They are the Eggmen! Not since Lennon's Carrollian rant 'I Am the Walrus' has the egg figured so prominently in a piece of recorded music. The cover of "If You're So Smart, Why Are You So Sad?", the debut EP from sonic cosmonauts NYDTyson pays homage to nature's resilient vessel of life in 2001: A Space Odyssey style, making the egg a monument of reverence with the band's two masterminds crudely photoshopped in, kneeling in worship. The cover is fairly indicative of the content within. Lofty topics approached with a DIY garage attitude and more than a pinch of self-effacing humour to keep it all honest. But make no mistake, the music is GOOD. Gritty, sputtering guitars and found-object percussion may be the dirty colours in their palette but the creativity and execution are exquisite. Nick Campbell and Eric Radloff met in a music program in college and in Jonny Greenwood fashion, took their education and veered off in a completely different tangent, making songs with a deep understanding of how musical themes connect with zero attachment to convention. The result is a stunning album of epiphanic heights mixed with grungy, messy splayed insides.
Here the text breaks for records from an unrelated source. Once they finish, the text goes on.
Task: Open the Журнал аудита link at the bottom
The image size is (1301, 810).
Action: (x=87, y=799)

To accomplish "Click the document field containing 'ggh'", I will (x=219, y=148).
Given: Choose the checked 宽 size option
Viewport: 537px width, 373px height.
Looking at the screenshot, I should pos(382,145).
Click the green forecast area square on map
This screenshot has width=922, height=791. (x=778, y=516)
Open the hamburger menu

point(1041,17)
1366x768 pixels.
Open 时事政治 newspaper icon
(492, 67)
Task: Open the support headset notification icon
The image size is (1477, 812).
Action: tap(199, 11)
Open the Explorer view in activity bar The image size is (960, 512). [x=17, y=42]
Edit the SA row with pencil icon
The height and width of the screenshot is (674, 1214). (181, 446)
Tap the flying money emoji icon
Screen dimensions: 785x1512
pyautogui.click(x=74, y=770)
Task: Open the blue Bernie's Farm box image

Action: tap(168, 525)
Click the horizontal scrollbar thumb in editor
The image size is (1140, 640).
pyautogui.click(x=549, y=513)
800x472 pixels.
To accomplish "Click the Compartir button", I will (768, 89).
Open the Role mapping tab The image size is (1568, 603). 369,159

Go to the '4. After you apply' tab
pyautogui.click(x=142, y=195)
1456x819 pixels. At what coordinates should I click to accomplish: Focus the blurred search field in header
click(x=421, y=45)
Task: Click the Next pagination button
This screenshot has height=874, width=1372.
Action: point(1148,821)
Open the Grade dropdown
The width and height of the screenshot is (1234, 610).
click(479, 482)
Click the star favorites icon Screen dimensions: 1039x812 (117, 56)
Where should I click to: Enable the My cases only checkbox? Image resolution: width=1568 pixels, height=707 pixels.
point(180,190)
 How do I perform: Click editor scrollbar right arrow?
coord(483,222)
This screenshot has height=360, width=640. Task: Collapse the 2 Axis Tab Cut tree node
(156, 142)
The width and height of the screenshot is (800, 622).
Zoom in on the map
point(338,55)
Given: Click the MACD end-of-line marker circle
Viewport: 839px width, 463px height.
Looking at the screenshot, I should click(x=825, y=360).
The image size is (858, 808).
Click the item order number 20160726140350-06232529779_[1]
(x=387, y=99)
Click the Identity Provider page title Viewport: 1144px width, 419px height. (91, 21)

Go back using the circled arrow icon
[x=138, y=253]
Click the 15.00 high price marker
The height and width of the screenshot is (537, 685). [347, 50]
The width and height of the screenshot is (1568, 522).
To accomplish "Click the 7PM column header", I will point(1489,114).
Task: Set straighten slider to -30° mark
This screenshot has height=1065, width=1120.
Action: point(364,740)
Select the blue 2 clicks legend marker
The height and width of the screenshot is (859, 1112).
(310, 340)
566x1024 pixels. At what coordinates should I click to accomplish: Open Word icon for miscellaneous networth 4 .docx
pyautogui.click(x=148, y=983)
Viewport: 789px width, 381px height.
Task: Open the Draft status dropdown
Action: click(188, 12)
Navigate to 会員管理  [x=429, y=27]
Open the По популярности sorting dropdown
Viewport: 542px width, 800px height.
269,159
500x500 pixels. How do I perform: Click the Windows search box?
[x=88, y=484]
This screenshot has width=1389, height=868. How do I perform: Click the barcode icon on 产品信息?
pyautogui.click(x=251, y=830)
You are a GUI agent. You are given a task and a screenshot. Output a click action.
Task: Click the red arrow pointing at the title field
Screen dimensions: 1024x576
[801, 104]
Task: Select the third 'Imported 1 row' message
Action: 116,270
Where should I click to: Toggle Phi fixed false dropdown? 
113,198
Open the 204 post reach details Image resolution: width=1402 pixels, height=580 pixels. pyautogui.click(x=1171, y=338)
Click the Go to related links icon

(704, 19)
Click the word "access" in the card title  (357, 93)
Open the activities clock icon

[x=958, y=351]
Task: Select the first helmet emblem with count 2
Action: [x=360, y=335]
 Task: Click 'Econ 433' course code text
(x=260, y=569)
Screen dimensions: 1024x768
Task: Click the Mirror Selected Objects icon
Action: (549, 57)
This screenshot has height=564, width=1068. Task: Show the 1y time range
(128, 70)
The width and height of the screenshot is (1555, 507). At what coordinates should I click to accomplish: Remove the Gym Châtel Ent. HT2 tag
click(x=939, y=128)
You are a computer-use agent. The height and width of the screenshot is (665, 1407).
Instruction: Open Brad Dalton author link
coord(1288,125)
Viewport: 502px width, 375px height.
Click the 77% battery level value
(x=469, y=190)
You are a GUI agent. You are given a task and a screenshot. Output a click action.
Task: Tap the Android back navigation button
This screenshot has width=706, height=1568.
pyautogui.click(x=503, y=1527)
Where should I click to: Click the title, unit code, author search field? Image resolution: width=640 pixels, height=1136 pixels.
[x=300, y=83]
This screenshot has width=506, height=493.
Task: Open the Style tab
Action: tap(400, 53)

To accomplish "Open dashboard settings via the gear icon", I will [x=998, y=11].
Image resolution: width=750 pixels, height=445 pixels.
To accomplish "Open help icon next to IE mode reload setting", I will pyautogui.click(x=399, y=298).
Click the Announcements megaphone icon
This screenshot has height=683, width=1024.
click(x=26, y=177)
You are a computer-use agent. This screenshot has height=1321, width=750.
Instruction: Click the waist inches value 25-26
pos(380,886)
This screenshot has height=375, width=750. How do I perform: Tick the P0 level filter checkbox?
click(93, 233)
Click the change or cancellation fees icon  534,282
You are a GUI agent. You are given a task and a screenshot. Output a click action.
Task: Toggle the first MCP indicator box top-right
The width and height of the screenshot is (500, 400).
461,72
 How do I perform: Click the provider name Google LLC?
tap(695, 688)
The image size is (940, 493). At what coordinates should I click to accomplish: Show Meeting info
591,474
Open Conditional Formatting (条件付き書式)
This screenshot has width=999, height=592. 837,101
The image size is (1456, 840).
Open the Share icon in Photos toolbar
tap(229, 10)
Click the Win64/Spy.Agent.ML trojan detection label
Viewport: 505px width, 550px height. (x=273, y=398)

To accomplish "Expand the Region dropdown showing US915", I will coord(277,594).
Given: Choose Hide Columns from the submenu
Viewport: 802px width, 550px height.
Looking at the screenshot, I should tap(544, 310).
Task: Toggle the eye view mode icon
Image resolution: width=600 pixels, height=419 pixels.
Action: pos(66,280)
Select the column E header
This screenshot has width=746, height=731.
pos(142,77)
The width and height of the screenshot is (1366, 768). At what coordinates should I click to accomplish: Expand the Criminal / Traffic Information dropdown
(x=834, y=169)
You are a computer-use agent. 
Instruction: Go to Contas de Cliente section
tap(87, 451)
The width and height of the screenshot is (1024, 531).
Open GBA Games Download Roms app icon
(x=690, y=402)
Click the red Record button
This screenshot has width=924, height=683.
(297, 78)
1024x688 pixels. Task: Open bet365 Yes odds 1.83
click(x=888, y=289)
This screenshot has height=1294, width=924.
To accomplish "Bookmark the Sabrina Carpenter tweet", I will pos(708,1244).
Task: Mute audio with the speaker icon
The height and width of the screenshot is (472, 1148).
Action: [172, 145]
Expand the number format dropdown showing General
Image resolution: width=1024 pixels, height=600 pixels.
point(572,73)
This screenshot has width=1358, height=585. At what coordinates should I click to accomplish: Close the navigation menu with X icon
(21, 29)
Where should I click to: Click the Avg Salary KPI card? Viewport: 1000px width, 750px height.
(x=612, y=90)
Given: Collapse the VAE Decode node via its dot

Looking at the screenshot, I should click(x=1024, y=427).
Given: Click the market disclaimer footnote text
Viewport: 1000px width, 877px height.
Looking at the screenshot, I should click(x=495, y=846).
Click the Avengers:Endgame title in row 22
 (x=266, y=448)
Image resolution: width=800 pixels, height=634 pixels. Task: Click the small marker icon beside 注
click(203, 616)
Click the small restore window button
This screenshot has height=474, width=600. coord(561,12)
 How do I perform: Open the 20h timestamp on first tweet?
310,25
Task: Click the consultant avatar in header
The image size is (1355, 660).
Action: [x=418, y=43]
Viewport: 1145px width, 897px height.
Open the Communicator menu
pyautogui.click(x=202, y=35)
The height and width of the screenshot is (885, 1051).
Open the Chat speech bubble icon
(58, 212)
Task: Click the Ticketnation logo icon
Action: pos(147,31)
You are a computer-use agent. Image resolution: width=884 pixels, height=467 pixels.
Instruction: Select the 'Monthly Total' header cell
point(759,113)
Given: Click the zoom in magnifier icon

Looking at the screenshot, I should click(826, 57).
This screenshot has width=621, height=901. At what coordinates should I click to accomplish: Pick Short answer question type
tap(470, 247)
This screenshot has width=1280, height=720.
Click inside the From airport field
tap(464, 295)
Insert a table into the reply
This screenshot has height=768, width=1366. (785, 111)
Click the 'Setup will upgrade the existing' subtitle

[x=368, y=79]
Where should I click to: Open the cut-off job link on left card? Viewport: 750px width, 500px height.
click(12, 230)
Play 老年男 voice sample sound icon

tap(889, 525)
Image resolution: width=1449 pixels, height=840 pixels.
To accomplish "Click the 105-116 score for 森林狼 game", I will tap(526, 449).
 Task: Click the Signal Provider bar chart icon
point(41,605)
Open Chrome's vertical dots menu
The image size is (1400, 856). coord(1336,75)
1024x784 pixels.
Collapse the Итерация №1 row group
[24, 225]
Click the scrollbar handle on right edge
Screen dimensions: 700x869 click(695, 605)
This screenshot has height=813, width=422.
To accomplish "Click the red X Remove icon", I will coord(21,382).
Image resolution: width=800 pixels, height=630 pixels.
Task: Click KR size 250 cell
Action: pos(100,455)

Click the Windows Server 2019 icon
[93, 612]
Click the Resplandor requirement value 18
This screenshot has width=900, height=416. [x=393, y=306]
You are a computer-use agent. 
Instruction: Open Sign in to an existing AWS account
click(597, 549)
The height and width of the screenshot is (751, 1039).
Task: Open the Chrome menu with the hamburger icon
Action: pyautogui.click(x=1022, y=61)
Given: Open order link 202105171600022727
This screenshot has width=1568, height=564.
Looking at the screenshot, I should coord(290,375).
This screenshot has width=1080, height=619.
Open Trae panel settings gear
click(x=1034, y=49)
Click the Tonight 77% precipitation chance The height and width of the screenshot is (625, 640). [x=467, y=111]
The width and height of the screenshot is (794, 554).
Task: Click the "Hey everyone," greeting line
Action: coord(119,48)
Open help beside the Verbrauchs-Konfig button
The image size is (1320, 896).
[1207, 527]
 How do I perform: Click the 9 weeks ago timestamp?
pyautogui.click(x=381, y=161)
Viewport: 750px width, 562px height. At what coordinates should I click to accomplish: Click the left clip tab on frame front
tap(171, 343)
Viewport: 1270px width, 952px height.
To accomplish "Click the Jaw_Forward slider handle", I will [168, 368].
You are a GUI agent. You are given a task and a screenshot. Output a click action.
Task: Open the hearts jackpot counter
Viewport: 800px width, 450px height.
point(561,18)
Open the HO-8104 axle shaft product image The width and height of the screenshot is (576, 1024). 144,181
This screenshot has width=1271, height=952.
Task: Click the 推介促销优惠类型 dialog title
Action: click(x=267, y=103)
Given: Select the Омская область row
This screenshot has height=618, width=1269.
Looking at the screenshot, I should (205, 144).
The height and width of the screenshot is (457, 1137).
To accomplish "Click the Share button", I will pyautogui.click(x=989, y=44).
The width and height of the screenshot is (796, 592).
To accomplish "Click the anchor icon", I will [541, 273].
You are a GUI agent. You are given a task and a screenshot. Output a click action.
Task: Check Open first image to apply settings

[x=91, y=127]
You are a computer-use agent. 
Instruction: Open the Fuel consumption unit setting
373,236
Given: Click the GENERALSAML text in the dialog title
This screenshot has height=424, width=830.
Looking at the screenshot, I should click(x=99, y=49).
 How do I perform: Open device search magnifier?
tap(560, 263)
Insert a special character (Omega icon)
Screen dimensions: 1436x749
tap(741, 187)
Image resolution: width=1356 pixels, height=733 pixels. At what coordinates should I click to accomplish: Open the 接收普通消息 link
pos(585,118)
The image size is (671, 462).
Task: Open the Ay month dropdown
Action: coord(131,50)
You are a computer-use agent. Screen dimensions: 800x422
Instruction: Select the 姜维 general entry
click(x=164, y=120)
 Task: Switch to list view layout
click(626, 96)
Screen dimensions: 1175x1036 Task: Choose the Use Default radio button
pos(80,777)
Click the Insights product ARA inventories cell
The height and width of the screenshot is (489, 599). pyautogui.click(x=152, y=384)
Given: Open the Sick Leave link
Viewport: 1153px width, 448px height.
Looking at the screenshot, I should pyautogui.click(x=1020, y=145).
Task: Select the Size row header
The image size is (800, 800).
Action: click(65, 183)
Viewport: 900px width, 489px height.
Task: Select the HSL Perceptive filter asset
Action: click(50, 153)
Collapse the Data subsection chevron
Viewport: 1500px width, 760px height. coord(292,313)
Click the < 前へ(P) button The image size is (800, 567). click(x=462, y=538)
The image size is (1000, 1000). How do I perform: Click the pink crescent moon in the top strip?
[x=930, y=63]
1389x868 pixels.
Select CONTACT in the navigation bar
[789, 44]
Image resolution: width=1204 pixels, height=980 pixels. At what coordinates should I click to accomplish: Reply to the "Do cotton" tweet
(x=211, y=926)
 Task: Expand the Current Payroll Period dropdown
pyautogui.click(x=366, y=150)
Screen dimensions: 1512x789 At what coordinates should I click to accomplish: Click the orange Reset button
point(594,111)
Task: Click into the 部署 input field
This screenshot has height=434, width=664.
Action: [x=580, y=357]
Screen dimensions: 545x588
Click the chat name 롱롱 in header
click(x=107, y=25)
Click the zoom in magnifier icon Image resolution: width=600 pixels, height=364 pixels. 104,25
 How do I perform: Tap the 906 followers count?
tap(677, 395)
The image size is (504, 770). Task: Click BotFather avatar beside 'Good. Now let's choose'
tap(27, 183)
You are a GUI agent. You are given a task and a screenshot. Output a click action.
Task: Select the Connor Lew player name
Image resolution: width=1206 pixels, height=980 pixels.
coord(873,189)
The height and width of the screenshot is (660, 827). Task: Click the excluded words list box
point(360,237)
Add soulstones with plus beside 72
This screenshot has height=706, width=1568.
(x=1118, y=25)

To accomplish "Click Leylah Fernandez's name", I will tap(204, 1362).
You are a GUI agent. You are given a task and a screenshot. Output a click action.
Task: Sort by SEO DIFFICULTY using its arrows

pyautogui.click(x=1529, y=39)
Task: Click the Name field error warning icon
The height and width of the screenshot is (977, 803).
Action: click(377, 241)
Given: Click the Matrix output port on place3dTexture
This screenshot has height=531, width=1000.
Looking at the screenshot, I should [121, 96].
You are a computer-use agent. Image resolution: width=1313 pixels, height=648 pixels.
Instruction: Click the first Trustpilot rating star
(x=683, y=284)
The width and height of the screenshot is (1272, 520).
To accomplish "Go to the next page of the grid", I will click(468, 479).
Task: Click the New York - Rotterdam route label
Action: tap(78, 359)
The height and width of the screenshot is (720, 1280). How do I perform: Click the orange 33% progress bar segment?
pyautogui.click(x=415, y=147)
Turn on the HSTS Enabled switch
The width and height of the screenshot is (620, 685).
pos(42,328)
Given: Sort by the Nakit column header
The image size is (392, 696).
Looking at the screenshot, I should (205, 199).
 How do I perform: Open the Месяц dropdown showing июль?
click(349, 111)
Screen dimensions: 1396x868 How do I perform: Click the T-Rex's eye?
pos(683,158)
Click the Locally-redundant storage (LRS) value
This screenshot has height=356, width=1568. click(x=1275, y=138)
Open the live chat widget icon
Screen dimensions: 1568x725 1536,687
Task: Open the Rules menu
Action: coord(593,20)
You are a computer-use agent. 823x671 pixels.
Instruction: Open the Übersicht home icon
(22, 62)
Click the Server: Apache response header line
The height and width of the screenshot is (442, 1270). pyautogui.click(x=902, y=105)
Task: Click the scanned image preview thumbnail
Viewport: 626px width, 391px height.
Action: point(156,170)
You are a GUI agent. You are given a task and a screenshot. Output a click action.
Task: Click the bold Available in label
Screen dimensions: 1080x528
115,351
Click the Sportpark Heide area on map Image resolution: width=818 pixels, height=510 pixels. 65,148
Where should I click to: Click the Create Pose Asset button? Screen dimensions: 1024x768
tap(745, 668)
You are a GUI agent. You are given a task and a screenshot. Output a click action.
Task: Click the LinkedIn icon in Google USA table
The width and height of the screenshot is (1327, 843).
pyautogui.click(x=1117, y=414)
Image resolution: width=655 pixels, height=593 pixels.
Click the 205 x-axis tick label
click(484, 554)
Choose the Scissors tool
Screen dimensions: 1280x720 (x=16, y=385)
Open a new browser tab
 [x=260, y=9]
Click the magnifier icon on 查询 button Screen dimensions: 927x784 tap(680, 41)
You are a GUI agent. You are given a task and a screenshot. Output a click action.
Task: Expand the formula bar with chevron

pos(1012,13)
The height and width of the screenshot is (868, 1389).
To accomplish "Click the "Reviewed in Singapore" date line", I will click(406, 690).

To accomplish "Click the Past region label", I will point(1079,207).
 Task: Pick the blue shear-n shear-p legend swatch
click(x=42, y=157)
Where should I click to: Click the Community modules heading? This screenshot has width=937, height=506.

The opener (and I suppose thematic focal point?) 'Egg' emerges innocently enough. A lightly trodding, eccentric beat of clanging metal parts and clicking spokes evolves to incorporate a quirky bass and guitar tweaking in tandem. The egg cracks and in shines a beam of light. The bass fuzzes out while mechanical-gospel vocal hits accentuate the off-kilter madness. In a mutating climax, Nick Campbell's spastic bass comes to the fore with a bubbling and ripping bass solo to carry this nutty trolly to its final destination.

'What Did You Say?' strips away the dreamy soundscapes and plots out a straight-ahead garage rock banger. Damn catchy tune. Hipster playlisters take note. Likewise 'Neanderthal' is raucous like a beast lashing out. Think less dancey DFA1979. Sludgey bass and rumble drums. The last two tracks soften up, exposing a tender underbelly to the monster.

NYDTyson manage to present a constantly unfolding piece of music across their five-track EP that never once loses the fun that most progressive music leaves in the dust like a defective appendage. Bands like The Flaming Lips and Sean Lennon's Ghost of a Saber Tooth Tiger have found a way to create theatric soundscapes within progressive music while maintaining that levity and zaniness that keeps the music from becoming pretentious. NYDTyson have struck that same balance and have come up with a record that will stick in people's minds for a long time to come.